Monday 17 November 2014

Microsoft fixes '19-year-old' bug with emergency patch

The 19-year-old software bug that was discovered by IBM has not been fixed by Microsoft. IBM came to know about this flaw long back (May) but wanted to get the issue fixed as it was affecting office and windows products before making any statement to the general public.

According to IBM, this software bug was present in every single version of Windows since 1995. Windows users are being requested to download the update for the respective windows version, as hackers and attackers will be easily able to exploit their personal computer, which is already affected with the bug. Microsoft has already addressed this issue in their monthly security update and has added more patches to fix the other security issues of the users. They are currently working on few more updates and patches, which will be rolled out soon.

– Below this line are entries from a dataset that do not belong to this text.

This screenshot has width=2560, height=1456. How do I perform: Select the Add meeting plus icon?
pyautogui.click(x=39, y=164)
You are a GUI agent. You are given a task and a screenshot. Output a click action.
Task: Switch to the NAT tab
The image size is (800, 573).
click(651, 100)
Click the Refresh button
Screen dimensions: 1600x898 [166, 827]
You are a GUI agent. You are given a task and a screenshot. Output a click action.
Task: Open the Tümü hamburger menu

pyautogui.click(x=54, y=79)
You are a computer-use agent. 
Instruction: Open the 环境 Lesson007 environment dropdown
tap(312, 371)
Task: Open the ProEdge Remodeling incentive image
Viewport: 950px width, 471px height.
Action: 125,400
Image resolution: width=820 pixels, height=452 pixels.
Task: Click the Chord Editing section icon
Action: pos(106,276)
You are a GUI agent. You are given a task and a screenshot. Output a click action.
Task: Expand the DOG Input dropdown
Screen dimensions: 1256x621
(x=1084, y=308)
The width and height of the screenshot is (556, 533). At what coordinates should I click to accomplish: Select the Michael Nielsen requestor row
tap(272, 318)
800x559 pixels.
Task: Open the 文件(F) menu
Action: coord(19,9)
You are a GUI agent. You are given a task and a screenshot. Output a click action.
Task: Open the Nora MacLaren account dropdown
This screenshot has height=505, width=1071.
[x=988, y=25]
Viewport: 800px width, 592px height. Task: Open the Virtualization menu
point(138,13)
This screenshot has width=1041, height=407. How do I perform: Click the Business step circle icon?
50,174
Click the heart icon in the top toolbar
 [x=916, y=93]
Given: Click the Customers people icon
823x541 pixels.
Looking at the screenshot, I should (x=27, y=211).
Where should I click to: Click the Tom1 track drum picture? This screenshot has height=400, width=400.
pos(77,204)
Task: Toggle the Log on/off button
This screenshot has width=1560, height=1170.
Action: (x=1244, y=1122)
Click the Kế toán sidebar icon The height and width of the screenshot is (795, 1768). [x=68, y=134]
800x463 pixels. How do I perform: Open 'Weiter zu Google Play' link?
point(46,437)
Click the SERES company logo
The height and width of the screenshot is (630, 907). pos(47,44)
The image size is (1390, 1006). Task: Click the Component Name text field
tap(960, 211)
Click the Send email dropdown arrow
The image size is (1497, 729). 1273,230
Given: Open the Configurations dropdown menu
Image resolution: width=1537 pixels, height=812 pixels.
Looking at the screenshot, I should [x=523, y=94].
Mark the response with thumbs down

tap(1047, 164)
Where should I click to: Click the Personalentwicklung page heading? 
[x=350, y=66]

Robert Freeman, IBM researcher has explained the susceptibility in depth in his blog post. He has written that this bug can be easily used by any attacker for creating drive-by attacks and easily run codes remotely on anyone’s computer and they can practically take over the entire machine or system. A drive-by attack in a computer security means that the system attacker will be able to make the user of the system download vulnerable and malicious software.

According to the reports given by IBM, this bug was practically hiding in the plain sight. On the CVSS (the Common Vulnerability Scoring System), the vulnerability - dubbed WinShock has been rated 9.3 out of a possible 10. This means a severity in terms of computer security.

Potential disaster: 

Another bug that has been identified affects the Windows Server platforms of Microsoft. This potentially puts the security of websites at risk, which mainly handle the encrypted data. This bug has been specifically linked with Schannel, which is the company’s software for applying the secure transfer of data. Schannel is also known as Microsoft’s secure channel. Some of the major problems discovered in secure standards include GNUTLS, Apple SecureTransport, NSS, OpenSSL, and Schannel now.

This security flaws has also been compared with Heartbleed bug by the security experts. However, they have also added that the impact of the bug might be on the similar scale as that of Heartbleed bug but the level of exploitation will be difficult for the attackers. When it came to Heartbleed bug, the technological vulnerability was associated with the exploitation of the secure data transfer also known as Secure Sockets Layer (SSL).

Now, the bug has been identified by IBM and a patch has already been released by Microsoft to tackle the issue, there is been no evidence of any complaints being received about potential attacks. However, security experts believe that there are chances of security attacks in the system, which are out of date.

According to the Market researchers, if the bug had been sold out to hackers and attackers, the worth of the same would have easily been in six figures. According to Gavin from Tenable Network Security, just because there is no evidence of any attacks, we should not leave out the security concerns.